Spot on. Wonder if all the people who stampeded to get in on the LinkedIn IPO thought about that.
Bubble wisdom
Lovely, lovely essay by Tim Worstall, which starts out with the usual speculation about Facebook valuations and winds up in a really interesting place, summarised thus:
And that’s the little secret about infrastructure that is so little understood. It is not true that having infrastructure makes us or the society richer. It is rather that using it does. And we usually don’t know how to use it until someone has gone and built a lot of it, people do that curious shaved monkey thing of experimenting with it and then we all find out. This is true of most inventions: it has been said that the biggest social change that the Model T brought was that women were less likely to be virgins at marriage. People worked out what to use the back seats for pretty quickly. The bicycle has been called the greatest contribution to the health of the working classes ever: it allowed courting outside the home village for the first time (amazing how inventions and sex seem to go together, eh? The first social network, Friends Reunited, is said to have caused a bubble in the divorce rate) to the benefit of the next generations’ genes.

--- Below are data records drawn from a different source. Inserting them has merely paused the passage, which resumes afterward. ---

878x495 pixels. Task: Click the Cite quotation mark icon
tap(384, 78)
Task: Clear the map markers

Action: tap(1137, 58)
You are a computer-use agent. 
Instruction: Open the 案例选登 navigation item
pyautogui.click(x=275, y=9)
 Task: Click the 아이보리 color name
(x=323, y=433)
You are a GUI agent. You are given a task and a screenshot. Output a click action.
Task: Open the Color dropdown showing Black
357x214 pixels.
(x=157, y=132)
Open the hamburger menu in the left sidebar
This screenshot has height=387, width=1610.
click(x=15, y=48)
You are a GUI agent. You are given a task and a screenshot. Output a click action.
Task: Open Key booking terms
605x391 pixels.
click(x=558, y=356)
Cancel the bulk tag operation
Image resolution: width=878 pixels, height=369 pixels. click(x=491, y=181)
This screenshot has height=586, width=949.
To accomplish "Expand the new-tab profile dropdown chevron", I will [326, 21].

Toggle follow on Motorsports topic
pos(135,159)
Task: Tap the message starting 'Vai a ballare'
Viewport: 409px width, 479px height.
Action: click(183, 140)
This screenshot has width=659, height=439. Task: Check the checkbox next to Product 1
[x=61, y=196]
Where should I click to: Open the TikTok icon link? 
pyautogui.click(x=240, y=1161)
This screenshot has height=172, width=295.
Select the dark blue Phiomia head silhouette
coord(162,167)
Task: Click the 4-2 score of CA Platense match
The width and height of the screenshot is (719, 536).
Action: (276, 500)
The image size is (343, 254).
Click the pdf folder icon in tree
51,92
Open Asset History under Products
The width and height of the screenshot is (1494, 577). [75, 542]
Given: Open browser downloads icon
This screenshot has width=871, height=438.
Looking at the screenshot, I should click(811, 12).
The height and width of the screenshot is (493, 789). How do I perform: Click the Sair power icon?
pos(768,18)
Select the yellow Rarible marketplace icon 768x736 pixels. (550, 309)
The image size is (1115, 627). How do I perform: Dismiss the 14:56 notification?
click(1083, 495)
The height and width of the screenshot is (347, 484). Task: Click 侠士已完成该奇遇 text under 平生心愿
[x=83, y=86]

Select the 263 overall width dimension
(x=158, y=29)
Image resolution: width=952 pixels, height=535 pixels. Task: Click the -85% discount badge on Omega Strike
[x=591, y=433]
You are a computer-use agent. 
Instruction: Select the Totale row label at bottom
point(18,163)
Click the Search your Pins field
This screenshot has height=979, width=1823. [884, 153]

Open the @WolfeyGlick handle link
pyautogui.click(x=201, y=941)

So these bubbles, they’re not all bad. They provide an excess of whatever it is, which we then play with until we’ve worked out what to do with it. What we do with it is what allows the advance in wealth, even if those who built it for us have gone bust.
Chromebook: Pogue’s verdict
Good review of the Chromebook by David Pogue. His conclusion:
Maybe the Chromebook concept would fly if it cost $180 instead of $500. Maybe it makes more sense if you rent it (students and corporations can lease Chromebooks for $20 to $30 a month). Maybe it will fly once this country gets free coast-to-coast 4G cellular Internet, which should be just after hell freezes over.
For now, though, you should praise Google for its noble experiment. You should thrill to the possibilities of the online future. You should exult that somebody’s trying to shake up the operating system wars.
But unless you’re an early-adopter masochist with money to burn, you probably shouldn’t buy a Chromebook.
His main complaint is that the assumption of ubiquitous Internet connectivity on which the Chromebook depends simply doesn’t correspond with everyday reality. Sad but true.
On the other hand, some of his criticisms of the device in its first-release state could also have been levelled at Apple’s iPad when it first appeared (and indeed were levelled by me). But the avalanche of useful Apps that subsequently arrived had the effect of offsetting many of the device’s original limitations. This will also happen with the Chromebook.